▸ **Passage to read**:
--------
The cleaning of the dataset was carried out as follows: 1) create a vector for each column that represents answers to a question 2) convert from factor to character the class of the vectors with text (i.e. word) answers

survey_answers <- select(survey, starts_with("Ans")) # select all columns starting with "Anns"

# assign a vector for each individual column
survey_ans1 <- select(survey_answers, Answer.1)
survey_ans2 <- select(survey_answers, Answer.2)
survey_ans3 <- select(survey_answers, Answer.3)
survey_ans4 <- select(survey_answers, Answer.4)
survey_ans5 <- select(survey_answers, Answer.5)
survey_ans6 <- select(survey_answers, Answer.6)
survey_ans7 <- select(survey_answers, Answer.7)
survey_ans8 <- select(survey_answers, Answer.8)
--------
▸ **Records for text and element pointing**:

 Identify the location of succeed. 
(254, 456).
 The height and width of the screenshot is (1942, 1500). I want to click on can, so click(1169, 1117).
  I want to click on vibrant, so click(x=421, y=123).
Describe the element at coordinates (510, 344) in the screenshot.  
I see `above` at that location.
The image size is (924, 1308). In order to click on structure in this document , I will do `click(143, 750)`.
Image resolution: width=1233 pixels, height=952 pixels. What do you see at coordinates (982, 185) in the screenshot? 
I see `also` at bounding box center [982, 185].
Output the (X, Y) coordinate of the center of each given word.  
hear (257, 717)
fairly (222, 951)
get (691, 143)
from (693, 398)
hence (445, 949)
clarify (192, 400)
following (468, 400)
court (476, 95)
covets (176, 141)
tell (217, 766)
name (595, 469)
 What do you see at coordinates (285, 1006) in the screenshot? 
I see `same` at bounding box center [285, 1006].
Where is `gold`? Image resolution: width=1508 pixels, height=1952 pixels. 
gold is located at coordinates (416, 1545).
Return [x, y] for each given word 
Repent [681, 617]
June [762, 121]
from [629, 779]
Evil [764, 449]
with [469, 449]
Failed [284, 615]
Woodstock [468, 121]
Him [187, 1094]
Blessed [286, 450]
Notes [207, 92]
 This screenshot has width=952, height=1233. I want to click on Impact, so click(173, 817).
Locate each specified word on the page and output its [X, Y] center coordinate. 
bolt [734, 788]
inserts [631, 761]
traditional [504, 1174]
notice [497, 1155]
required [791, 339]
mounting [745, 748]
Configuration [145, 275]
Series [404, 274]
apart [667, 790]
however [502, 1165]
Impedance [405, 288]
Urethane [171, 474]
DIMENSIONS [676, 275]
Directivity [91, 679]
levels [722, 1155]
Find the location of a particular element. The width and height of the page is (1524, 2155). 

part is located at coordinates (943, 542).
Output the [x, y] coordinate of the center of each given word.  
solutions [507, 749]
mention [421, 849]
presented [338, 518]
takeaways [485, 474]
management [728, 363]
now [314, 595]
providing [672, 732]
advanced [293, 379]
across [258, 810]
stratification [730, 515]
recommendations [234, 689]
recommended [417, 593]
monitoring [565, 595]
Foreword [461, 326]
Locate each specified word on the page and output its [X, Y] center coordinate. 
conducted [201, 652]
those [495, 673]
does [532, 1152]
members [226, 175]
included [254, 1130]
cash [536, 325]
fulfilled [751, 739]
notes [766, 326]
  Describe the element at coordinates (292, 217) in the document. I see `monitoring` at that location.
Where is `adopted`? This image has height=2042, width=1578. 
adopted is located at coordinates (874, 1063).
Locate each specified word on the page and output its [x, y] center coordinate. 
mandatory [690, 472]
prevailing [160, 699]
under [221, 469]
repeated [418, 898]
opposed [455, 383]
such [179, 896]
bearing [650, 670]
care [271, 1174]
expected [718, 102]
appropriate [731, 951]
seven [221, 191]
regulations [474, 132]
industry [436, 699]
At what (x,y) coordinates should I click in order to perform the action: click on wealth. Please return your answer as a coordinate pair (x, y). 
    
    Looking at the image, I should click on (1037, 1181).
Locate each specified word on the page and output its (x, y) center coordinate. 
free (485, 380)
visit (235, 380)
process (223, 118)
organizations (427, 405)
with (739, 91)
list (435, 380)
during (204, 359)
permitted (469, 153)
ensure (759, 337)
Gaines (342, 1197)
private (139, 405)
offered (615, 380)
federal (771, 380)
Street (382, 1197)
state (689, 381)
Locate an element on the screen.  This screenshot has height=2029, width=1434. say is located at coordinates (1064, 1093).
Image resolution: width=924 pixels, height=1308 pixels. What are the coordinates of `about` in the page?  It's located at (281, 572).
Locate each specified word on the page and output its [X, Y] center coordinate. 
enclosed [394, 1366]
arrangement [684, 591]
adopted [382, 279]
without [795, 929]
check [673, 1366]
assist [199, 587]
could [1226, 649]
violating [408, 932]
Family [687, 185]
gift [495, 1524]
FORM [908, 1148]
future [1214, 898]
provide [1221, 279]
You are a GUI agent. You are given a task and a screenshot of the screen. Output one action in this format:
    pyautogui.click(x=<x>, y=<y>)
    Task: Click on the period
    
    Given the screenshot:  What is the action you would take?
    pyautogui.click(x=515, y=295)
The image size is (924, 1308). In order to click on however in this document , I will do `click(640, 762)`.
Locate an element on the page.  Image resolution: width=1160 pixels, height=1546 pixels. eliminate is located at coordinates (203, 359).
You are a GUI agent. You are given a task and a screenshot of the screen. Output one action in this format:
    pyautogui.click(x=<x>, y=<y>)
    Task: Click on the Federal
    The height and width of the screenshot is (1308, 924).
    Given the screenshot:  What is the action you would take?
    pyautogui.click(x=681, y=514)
--------
▸ **Goals**:
• A. Decide whether each statement agrees with the passage on cleaning the survey dataset. Answer yes or no for each, and quote the words from the passage that settle it. (i) The first cleaning step creates a vector for each column that holds answers to a question. (ii) The vectors with numeric answers are converted from character to factor. (iii) The vector survey_ans5 is selected from the column Answer.5.
• B. Continue the passage on cleaning the survey dataset, beginning right after its final line of code.

▸ **Answers to the problems**:
• A.
(i) Yes: "create a vector for each column that represents answers to a question"
(ii) No: "convert from factor to character the class of the vectors with text (i.e. word) answers"
(iii) Yes: "survey_ans5 <- select(survey_answers, Answer.5)"

• B.
#---- most frequent words in question 1, 7 and 8--------
# make sure that the variables with written answers have the strings as characters 
survey_ans1 %>% mutate_if(is.factor, as.character) -> survey_ans1
survey_ans7 %>% mutate_if(is.factor, as.character) -> survey_ans7
survey_ans8 %>% mutate_if(is.factor, as.character) -> survey_ans8

Most Frequent Words

Although Blackboard Learn does provide for summary statistics of assessments’ questions, including surveys, objectivity of analysis for open-ended question is limited. For this reason, the most frequent words among questions with text (i.e. word) responses, such as question 1, 7, and 8, were determined. Nevertheless, I did read each individual response from the students to get an initial look at what they had written in these three questions.

Question 1

Table 1: Most common words among students’ course expectations

# most freq words in answer 1----------------------------
library(qdap) # qualitative data analysis package (it masks %>%)
library(tm) # framework for text mining; it loads NLP package
library(Rgraphviz) # depict the terms within the tm package framework
library(SnowballC); library(RWeka); library(rJava); library(RWekajars)  # wordStem is masked from SnowballC
library(Rstem) 
library(stringr)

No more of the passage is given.